- Goal:
Output the lines between the line holding "This screenshot has height=774, width=888." and the line holding "(x=770, y=58)", inclusive, reproducing them verbatim and omitting the pictures.

(A block of data)
# # # # # # #

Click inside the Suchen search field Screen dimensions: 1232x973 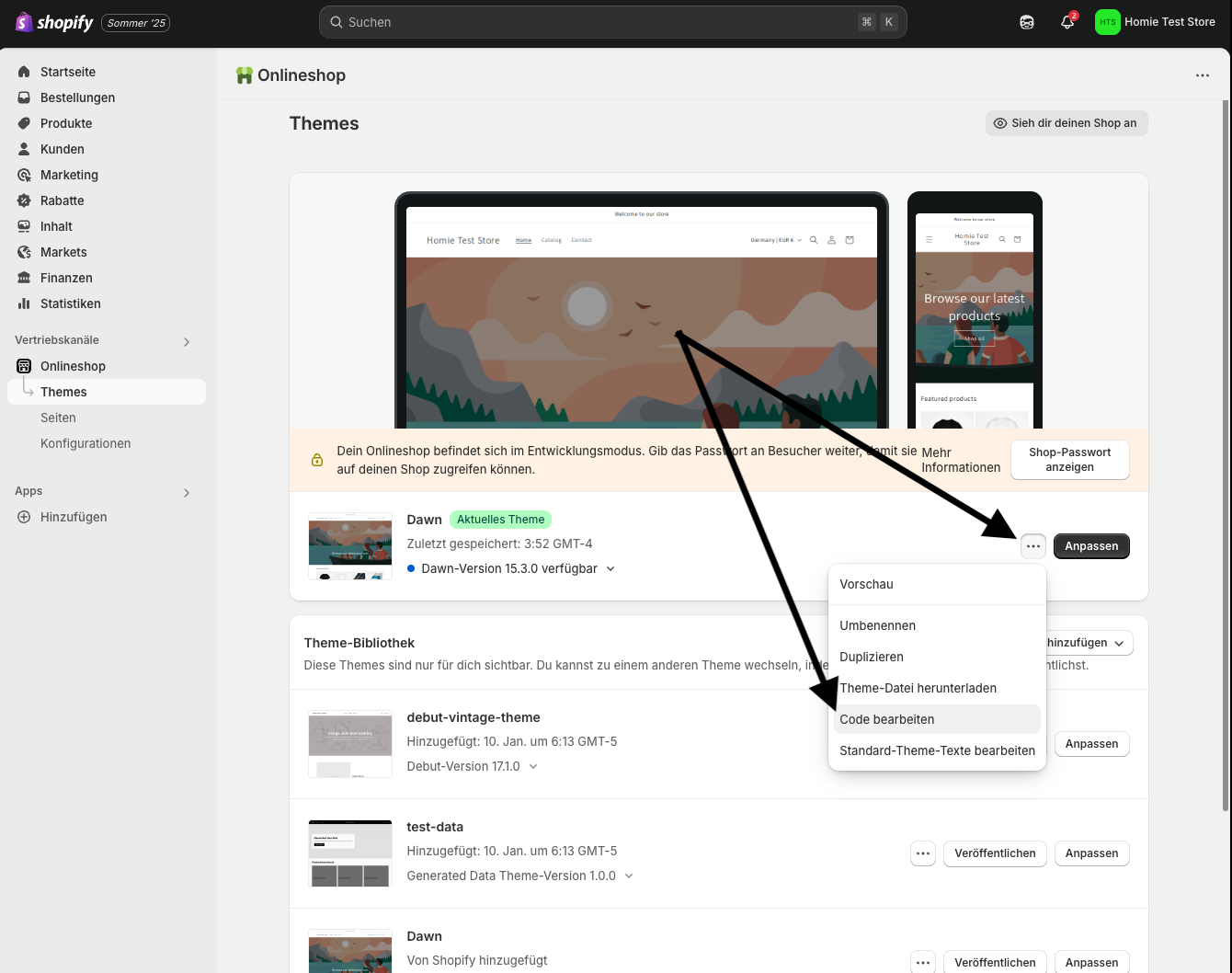[x=612, y=21]
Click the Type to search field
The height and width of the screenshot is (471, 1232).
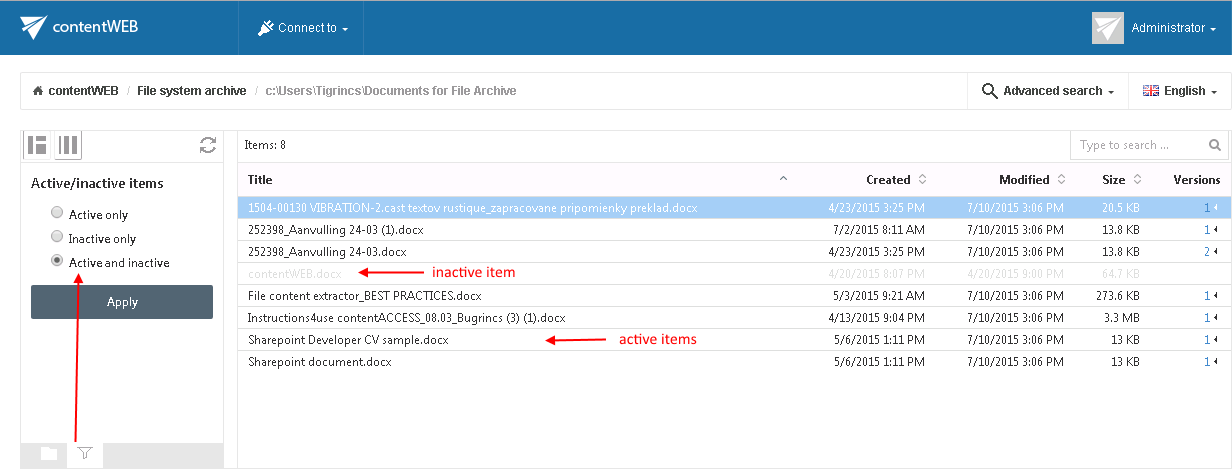[1138, 145]
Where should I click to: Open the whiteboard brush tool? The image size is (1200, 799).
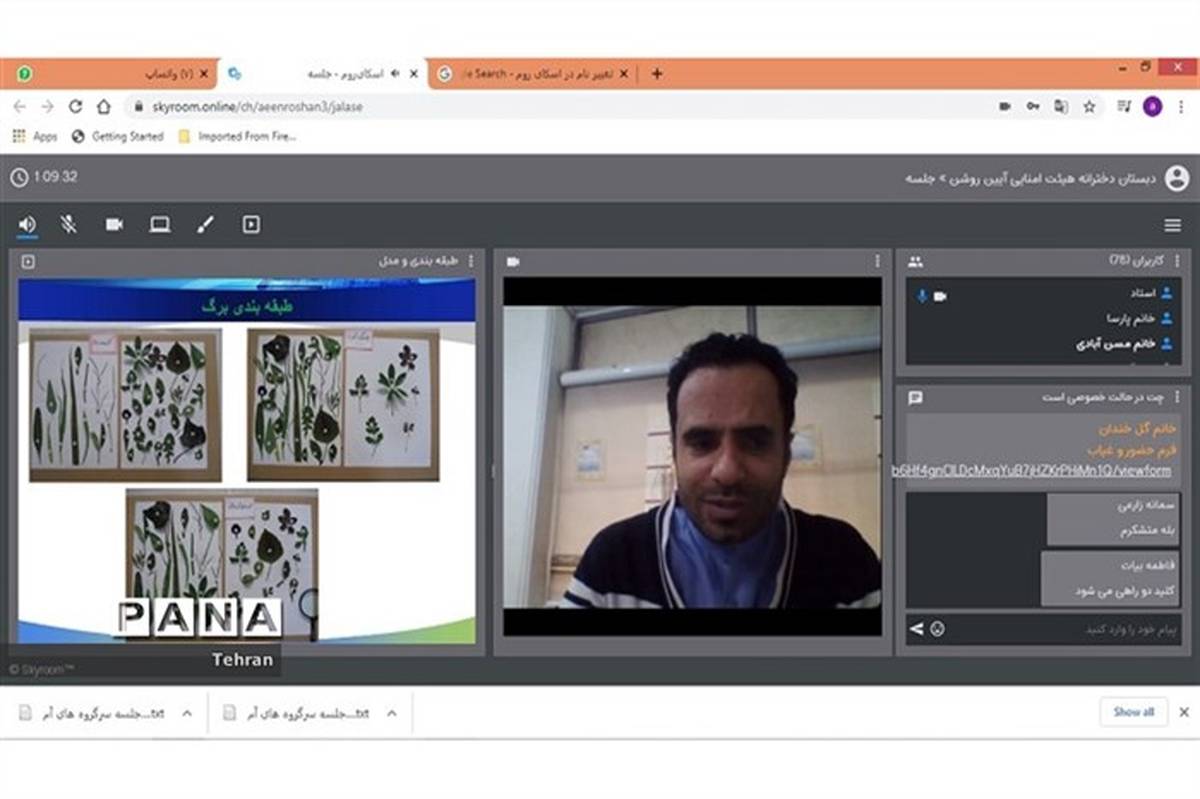click(205, 225)
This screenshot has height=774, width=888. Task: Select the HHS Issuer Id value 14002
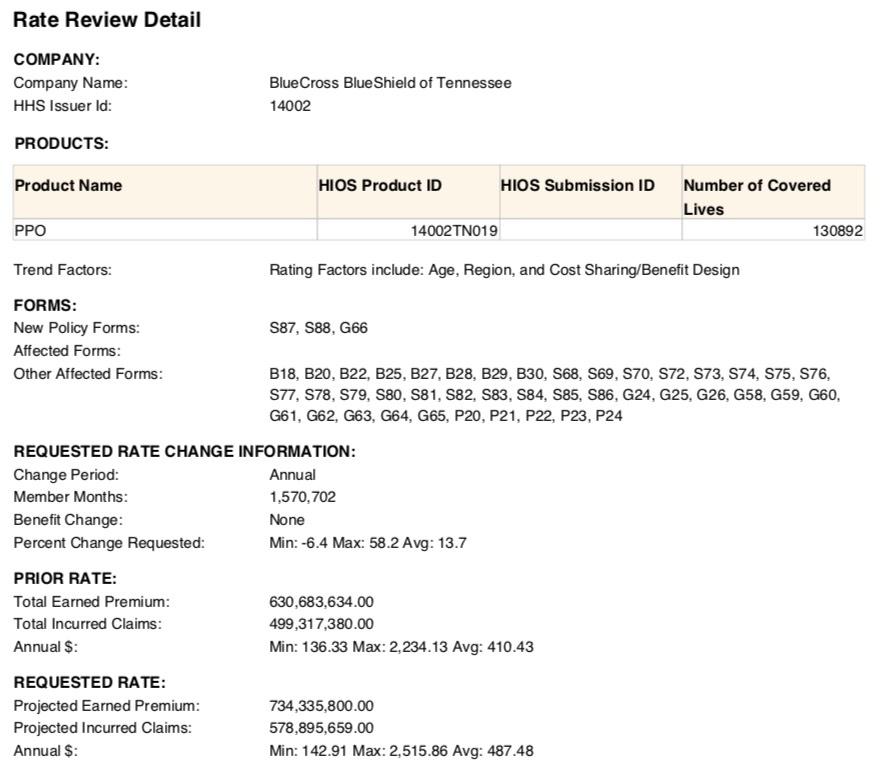[x=290, y=106]
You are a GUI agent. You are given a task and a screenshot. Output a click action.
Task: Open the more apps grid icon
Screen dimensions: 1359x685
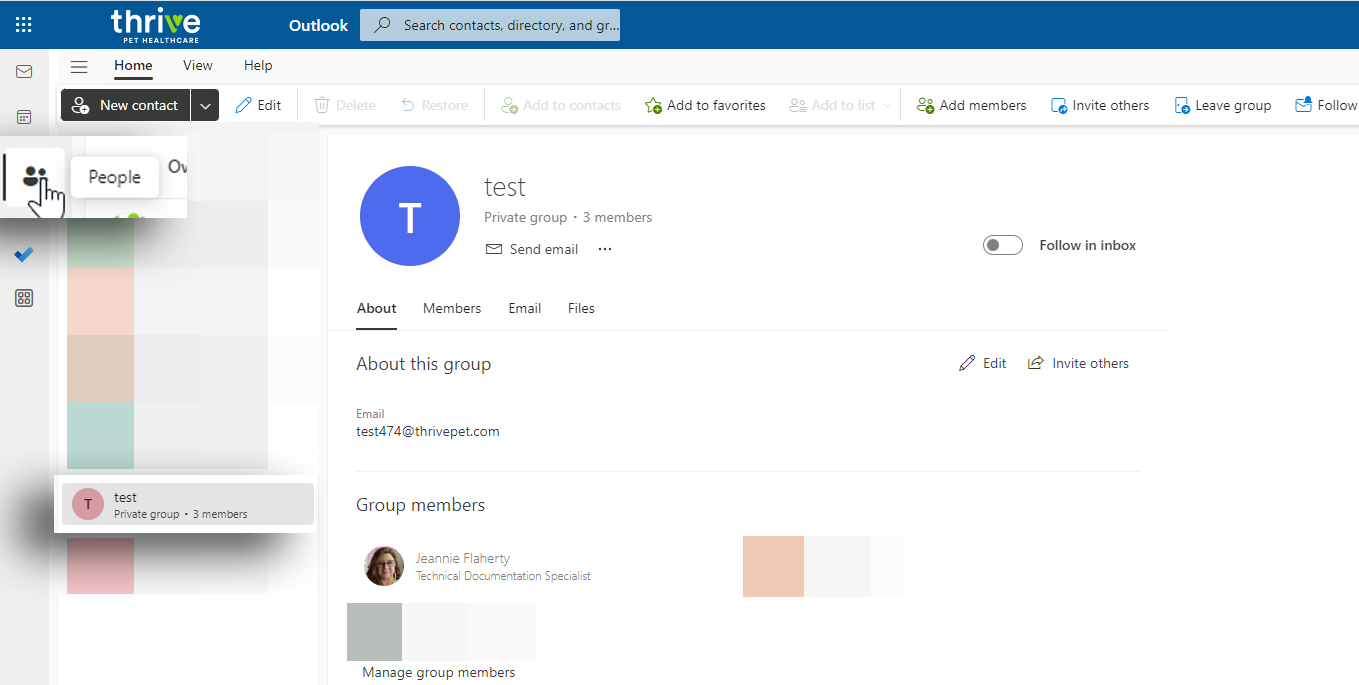24,298
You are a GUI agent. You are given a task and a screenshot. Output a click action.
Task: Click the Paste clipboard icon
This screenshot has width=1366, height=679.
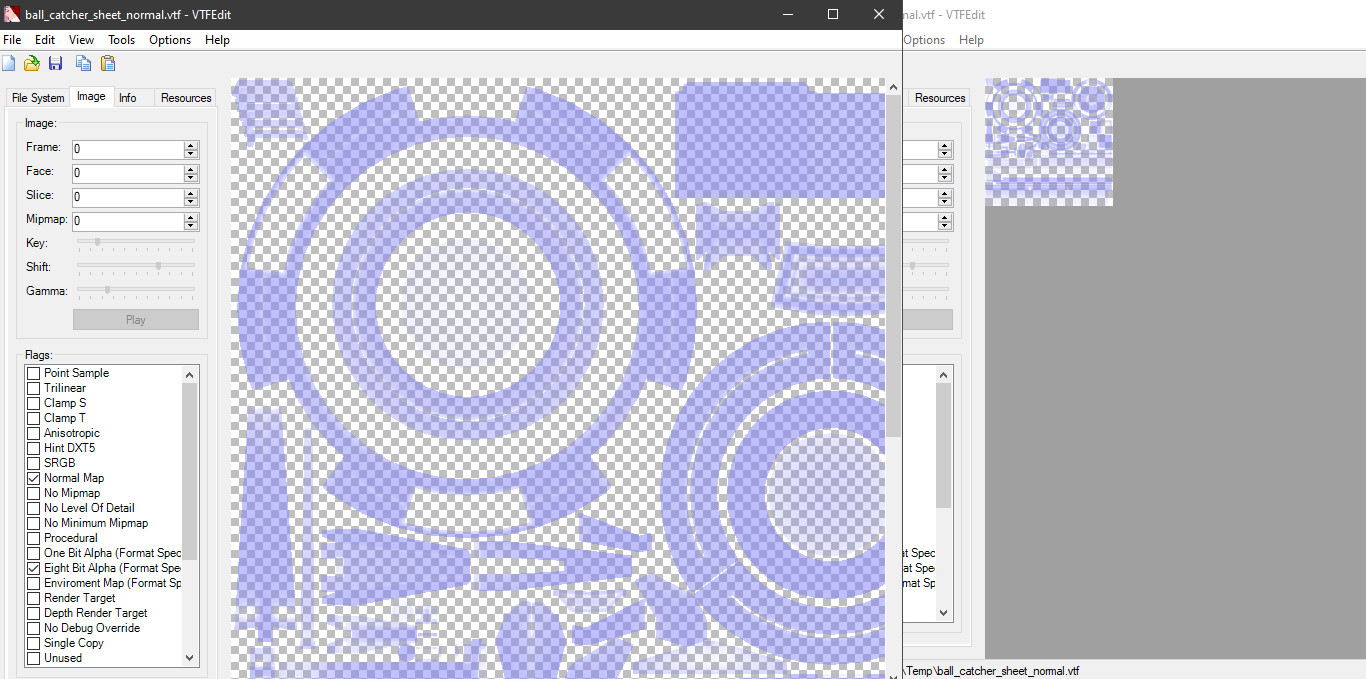(x=108, y=64)
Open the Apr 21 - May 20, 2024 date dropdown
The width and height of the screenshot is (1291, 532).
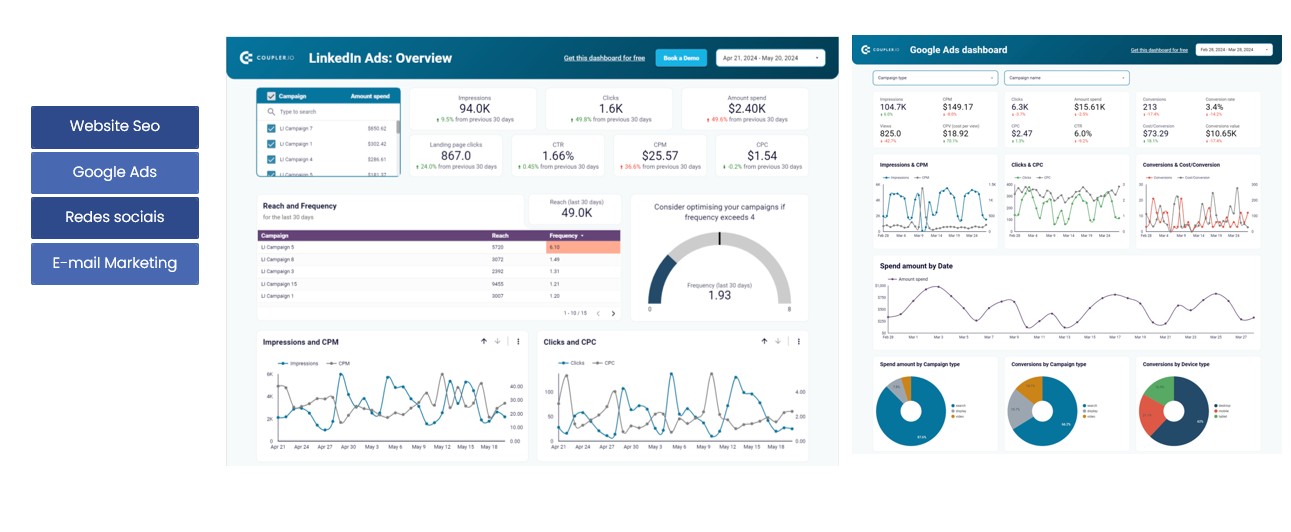(x=770, y=58)
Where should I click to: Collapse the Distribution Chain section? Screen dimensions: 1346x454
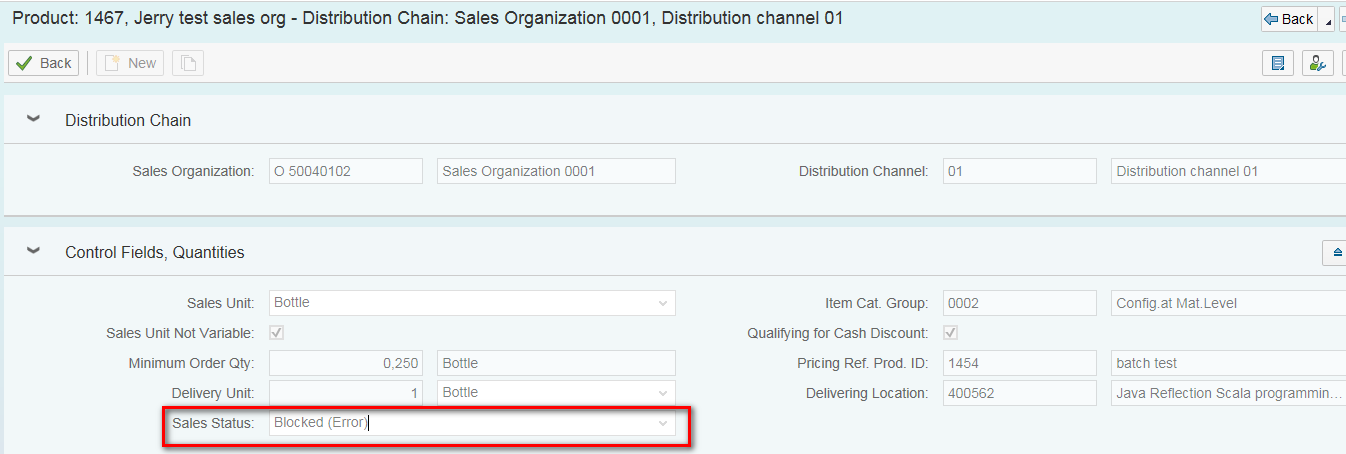[34, 119]
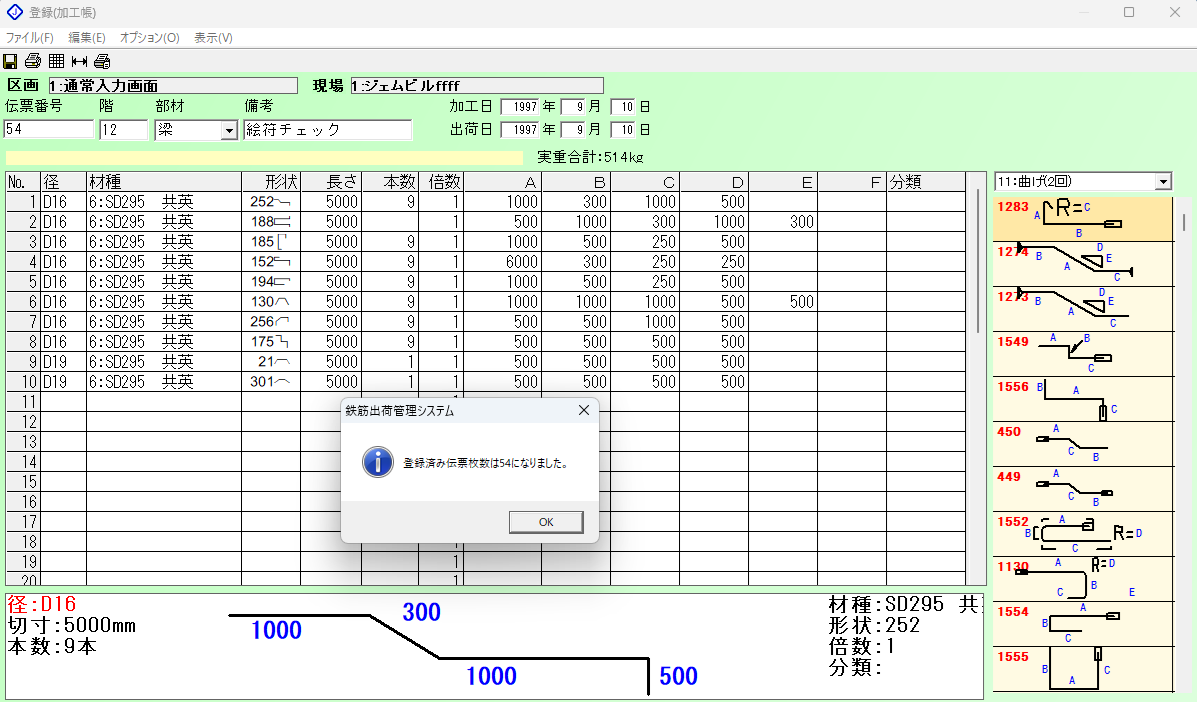The image size is (1197, 702).
Task: Click the first printer icon in toolbar
Action: tap(33, 61)
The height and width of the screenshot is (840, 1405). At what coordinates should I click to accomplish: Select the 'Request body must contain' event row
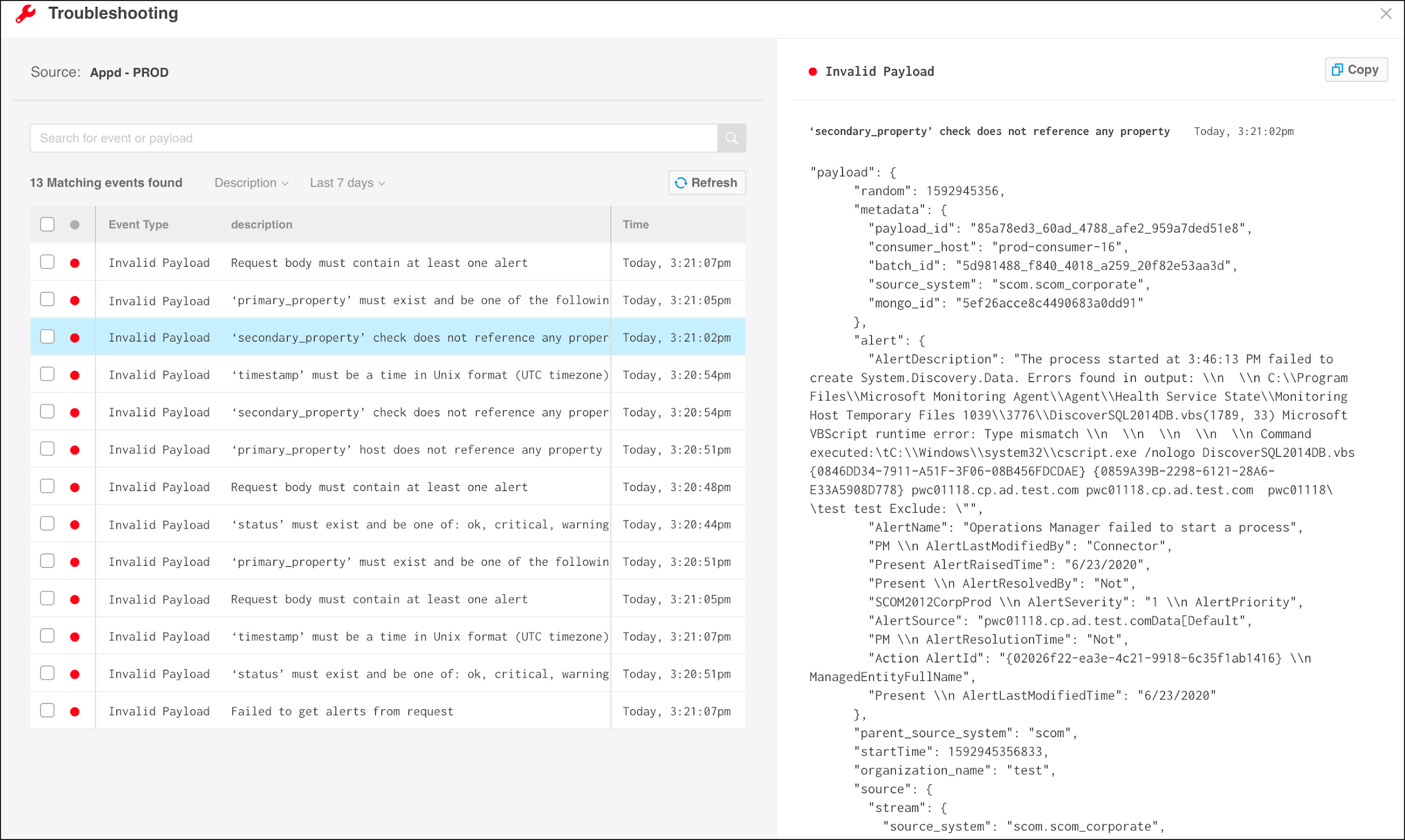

# # # # # # #

- Output of the exercise:
This screenshot has height=774, width=888. Task: Select the HHS Issuer Id value 14002
[x=290, y=106]
You are a GUI agent. You are given a task and a screenshot. Output a click action.
Task: Open the more apps grid icon
Screen dimensions: 1359x685
24,298
You are a GUI agent. You are given a task and a screenshot. Output a click action.
Task: Click the Paste clipboard icon
This screenshot has width=1366, height=679.
(x=108, y=64)
Open the Apr 21 - May 20, 2024 date dropdown
The width and height of the screenshot is (1291, 532).
(x=770, y=58)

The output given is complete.